Copy every line below exactly.
─── RECORDS FOR THE TASK
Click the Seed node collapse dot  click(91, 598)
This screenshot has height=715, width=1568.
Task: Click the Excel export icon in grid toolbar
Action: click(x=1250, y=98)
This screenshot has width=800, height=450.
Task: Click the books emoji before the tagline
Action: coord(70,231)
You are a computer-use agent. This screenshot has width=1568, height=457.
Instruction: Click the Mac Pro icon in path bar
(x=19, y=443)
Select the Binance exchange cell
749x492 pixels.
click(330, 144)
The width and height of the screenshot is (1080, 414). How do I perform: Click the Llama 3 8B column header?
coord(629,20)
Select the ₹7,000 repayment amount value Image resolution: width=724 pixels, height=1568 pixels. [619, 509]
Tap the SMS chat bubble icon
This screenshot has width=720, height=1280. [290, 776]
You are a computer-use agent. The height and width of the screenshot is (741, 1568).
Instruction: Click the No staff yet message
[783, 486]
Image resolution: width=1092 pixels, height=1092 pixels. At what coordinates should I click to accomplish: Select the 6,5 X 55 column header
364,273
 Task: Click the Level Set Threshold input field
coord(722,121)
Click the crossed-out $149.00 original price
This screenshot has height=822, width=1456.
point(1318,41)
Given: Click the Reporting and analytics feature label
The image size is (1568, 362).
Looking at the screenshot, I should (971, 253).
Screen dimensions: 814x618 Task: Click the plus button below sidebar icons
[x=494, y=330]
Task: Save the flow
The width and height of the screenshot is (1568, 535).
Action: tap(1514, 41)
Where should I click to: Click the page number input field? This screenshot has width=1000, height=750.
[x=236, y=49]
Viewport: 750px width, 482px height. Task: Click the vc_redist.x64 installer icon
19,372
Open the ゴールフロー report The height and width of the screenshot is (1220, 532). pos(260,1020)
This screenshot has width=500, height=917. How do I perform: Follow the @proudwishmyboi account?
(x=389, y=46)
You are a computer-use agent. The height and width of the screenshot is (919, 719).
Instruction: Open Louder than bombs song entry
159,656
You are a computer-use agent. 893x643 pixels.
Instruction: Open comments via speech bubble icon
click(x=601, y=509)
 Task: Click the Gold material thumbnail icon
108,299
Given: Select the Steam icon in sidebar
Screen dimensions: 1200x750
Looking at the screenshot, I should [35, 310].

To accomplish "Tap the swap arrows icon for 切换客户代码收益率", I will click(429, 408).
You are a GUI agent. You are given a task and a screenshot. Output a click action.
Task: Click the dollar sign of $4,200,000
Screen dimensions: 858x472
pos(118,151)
──────
### SOLUTION TO THIS EXERCISE
Click the Seed node collapse dot  click(91, 598)
This screenshot has height=715, width=1568.
Task: Click the Excel export icon in grid toolbar
Action: click(x=1250, y=98)
This screenshot has width=800, height=450.
Task: Click the books emoji before the tagline
Action: coord(70,231)
You are a computer-use agent. This screenshot has width=1568, height=457.
Instruction: Click the Mac Pro icon in path bar
(x=19, y=443)
Select the Binance exchange cell
749x492 pixels.
click(330, 144)
The width and height of the screenshot is (1080, 414). How do I perform: Click the Llama 3 8B column header?
coord(629,20)
Select the ₹7,000 repayment amount value Image resolution: width=724 pixels, height=1568 pixels. [619, 509]
Tap the SMS chat bubble icon
This screenshot has width=720, height=1280. [290, 776]
You are a computer-use agent. The height and width of the screenshot is (741, 1568).
Instruction: Click the No staff yet message
[783, 486]
Image resolution: width=1092 pixels, height=1092 pixels. At what coordinates should I click to accomplish: Select the 6,5 X 55 column header
364,273
 Task: Click the Level Set Threshold input field
coord(722,121)
Click the crossed-out $149.00 original price
This screenshot has height=822, width=1456.
point(1318,41)
Given: Click the Reporting and analytics feature label
The image size is (1568, 362).
Looking at the screenshot, I should (971, 253).
Screen dimensions: 814x618 Task: Click the plus button below sidebar icons
[x=494, y=330]
Task: Save the flow
The width and height of the screenshot is (1568, 535).
Action: tap(1514, 41)
Where should I click to: Click the page number input field? This screenshot has width=1000, height=750.
[x=236, y=49]
Viewport: 750px width, 482px height. Task: Click the vc_redist.x64 installer icon
19,372
Open the ゴールフロー report The height and width of the screenshot is (1220, 532). pos(260,1020)
This screenshot has width=500, height=917. How do I perform: Follow the @proudwishmyboi account?
(x=389, y=46)
You are a computer-use agent. The height and width of the screenshot is (919, 719).
Instruction: Open Louder than bombs song entry
159,656
You are a computer-use agent. 893x643 pixels.
Instruction: Open comments via speech bubble icon
click(x=601, y=509)
 Task: Click the Gold material thumbnail icon
108,299
Given: Select the Steam icon in sidebar
Screen dimensions: 1200x750
Looking at the screenshot, I should [35, 310].

To accomplish "Tap the swap arrows icon for 切换客户代码收益率", I will click(429, 408).
You are a GUI agent. You are given a task and a screenshot. Output a click action.
Task: Click the dollar sign of $4,200,000
Screen dimensions: 858x472
pos(118,151)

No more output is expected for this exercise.